**EXERCISE**
What's required is a verbatim printout of all the data.

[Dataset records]
________________________

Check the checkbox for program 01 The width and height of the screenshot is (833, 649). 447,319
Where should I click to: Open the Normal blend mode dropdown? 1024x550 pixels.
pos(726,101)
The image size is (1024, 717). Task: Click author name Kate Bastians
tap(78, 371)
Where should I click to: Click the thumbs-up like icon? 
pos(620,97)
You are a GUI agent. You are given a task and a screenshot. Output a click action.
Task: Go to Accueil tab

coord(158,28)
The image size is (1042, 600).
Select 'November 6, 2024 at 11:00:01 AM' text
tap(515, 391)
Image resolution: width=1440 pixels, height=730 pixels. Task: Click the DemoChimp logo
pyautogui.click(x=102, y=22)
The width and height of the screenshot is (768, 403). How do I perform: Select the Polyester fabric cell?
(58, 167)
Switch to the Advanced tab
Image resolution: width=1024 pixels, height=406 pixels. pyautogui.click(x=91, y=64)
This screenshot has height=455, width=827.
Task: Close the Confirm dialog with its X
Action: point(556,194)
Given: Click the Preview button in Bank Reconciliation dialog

________________________

**ANSWER TO THE EXERCISE**
Check the checkbox for program 01 The width and height of the screenshot is (833, 649). 447,319
Where should I click to: Open the Normal blend mode dropdown? 1024x550 pixels.
pos(726,101)
The image size is (1024, 717). Task: Click author name Kate Bastians
tap(78, 371)
Where should I click to: Click the thumbs-up like icon? 
pos(620,97)
You are a GUI agent. You are given a task and a screenshot. Output a click action.
Task: Go to Accueil tab

coord(158,28)
The image size is (1042, 600).
Select 'November 6, 2024 at 11:00:01 AM' text
tap(515, 391)
Image resolution: width=1440 pixels, height=730 pixels. Task: Click the DemoChimp logo
pyautogui.click(x=102, y=22)
The width and height of the screenshot is (768, 403). How do I perform: Select the Polyester fabric cell?
(58, 167)
Switch to the Advanced tab
Image resolution: width=1024 pixels, height=406 pixels. pyautogui.click(x=91, y=64)
This screenshot has height=455, width=827.
Task: Close the Confirm dialog with its X
Action: point(556,194)
Given: Click the Preview button in Bank Reconciliation dialog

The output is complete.